**ABOUT THIS EXERCISE**
Write out the data once more, exactly as it reads.

**DATA UNDER STUDY**
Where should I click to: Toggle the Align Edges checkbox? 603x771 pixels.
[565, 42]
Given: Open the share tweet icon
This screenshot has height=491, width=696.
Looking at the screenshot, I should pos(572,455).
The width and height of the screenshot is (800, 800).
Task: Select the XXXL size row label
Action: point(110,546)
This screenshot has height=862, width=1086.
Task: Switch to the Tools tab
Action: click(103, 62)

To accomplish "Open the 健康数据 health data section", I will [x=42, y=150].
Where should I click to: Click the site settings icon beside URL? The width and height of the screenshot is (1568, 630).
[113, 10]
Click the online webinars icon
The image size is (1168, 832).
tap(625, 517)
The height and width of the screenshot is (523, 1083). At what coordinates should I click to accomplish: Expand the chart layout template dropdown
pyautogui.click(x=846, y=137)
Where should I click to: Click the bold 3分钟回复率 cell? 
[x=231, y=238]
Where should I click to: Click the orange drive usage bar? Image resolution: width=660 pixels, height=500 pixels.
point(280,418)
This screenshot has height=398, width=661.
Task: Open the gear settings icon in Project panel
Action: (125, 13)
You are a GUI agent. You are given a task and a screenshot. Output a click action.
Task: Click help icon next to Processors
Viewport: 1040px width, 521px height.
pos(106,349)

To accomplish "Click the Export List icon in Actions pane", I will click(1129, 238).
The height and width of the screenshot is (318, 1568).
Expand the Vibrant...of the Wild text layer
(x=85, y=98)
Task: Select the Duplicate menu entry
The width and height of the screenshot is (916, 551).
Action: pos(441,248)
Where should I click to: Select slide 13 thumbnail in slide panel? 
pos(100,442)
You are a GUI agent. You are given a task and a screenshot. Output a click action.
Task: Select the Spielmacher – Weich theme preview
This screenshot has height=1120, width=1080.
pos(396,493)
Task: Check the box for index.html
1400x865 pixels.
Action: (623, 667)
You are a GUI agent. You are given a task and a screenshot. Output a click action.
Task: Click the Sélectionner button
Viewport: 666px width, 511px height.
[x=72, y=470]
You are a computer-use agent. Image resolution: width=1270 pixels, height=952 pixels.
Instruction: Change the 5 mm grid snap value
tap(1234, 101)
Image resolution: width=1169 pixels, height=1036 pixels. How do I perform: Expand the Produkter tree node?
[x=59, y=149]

**SOLUTION**
Where should I click to: Toggle the Align Edges checkbox? 603x771 pixels.
[565, 42]
Given: Open the share tweet icon
This screenshot has height=491, width=696.
Looking at the screenshot, I should pos(572,455).
The width and height of the screenshot is (800, 800).
Task: Select the XXXL size row label
Action: point(110,546)
This screenshot has height=862, width=1086.
Task: Switch to the Tools tab
Action: click(103, 62)

To accomplish "Open the 健康数据 health data section", I will [x=42, y=150].
Where should I click to: Click the site settings icon beside URL? The width and height of the screenshot is (1568, 630).
[113, 10]
Click the online webinars icon
The image size is (1168, 832).
tap(625, 517)
The height and width of the screenshot is (523, 1083). At what coordinates should I click to accomplish: Expand the chart layout template dropdown
pyautogui.click(x=846, y=137)
Where should I click to: Click the bold 3分钟回复率 cell? 
[x=231, y=238]
Where should I click to: Click the orange drive usage bar? Image resolution: width=660 pixels, height=500 pixels.
point(280,418)
This screenshot has height=398, width=661.
Task: Open the gear settings icon in Project panel
Action: (125, 13)
You are a GUI agent. You are given a task and a screenshot. Output a click action.
Task: Click help icon next to Processors
Viewport: 1040px width, 521px height.
pos(106,349)

To accomplish "Click the Export List icon in Actions pane", I will click(1129, 238).
The height and width of the screenshot is (318, 1568).
Expand the Vibrant...of the Wild text layer
(x=85, y=98)
Task: Select the Duplicate menu entry
The width and height of the screenshot is (916, 551).
Action: pos(441,248)
Where should I click to: Select slide 13 thumbnail in slide panel? 
pos(100,442)
You are a GUI agent. You are given a task and a screenshot. Output a click action.
Task: Select the Spielmacher – Weich theme preview
This screenshot has height=1120, width=1080.
pos(396,493)
Task: Check the box for index.html
1400x865 pixels.
Action: (623, 667)
You are a GUI agent. You are given a task and a screenshot. Output a click action.
Task: Click the Sélectionner button
Viewport: 666px width, 511px height.
[x=72, y=470]
You are a computer-use agent. Image resolution: width=1270 pixels, height=952 pixels.
Instruction: Change the 5 mm grid snap value
tap(1234, 101)
Image resolution: width=1169 pixels, height=1036 pixels. How do I perform: Expand the Produkter tree node?
[x=59, y=149]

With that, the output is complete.